■ **Task data**:
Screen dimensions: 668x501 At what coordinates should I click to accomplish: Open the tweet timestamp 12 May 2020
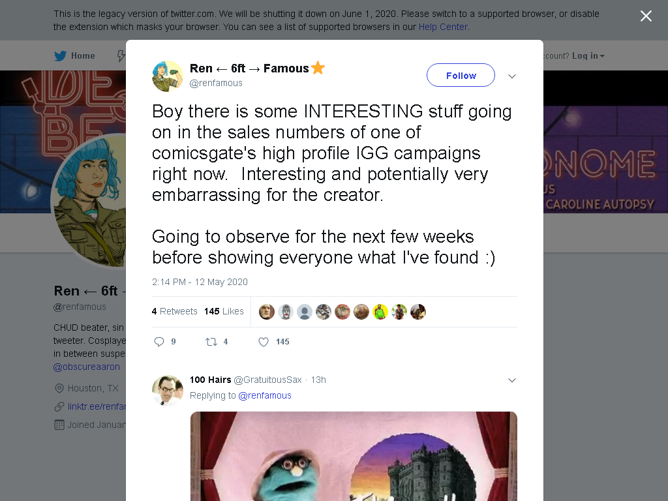pos(200,282)
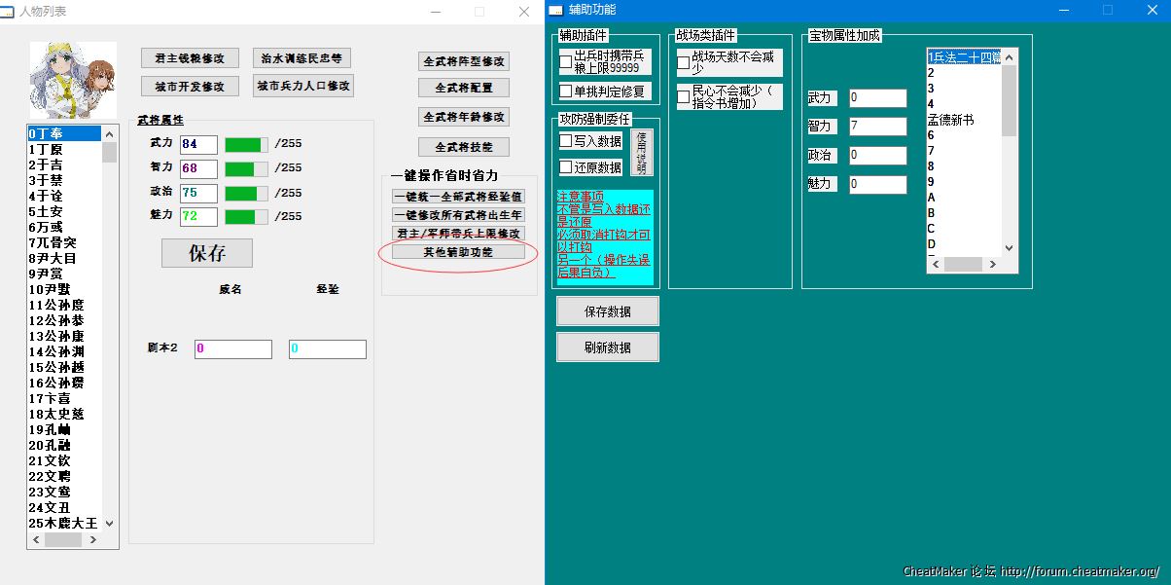Viewport: 1171px width, 585px height.
Task: Check the 战场天数不会减少 option
Action: coord(684,62)
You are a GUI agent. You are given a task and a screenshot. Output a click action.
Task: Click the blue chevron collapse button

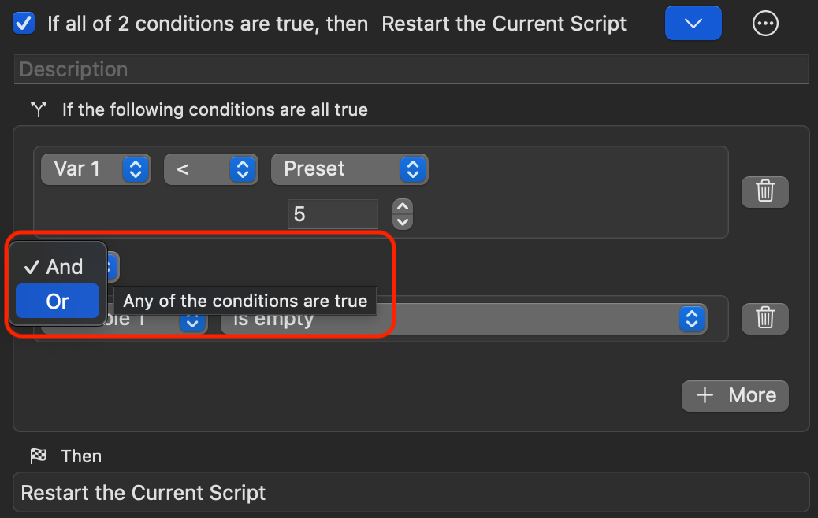pos(693,24)
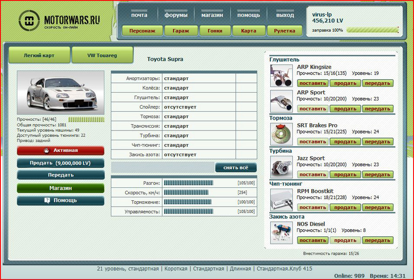Go to the Гараж section
The image size is (414, 280).
pos(181,31)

■ **Task objective**: Reproduce the data verbatim. Do not carry any picture into the copy.

■ **Your response**:
Screen dimensions: 668x501 At what coordinates should I click to accomplish: Open the tweet timestamp 12 May 2020
pos(200,282)
Viewport: 1171px width, 585px height.
Task: Check the 战场天数不会减少 option
Action: coord(684,62)
You are a GUI agent. You are given a task and a screenshot. Output a click action.
Task: Click the blue chevron collapse button

pos(693,24)
Go to the Гараж section
The image size is (414, 280).
pos(181,31)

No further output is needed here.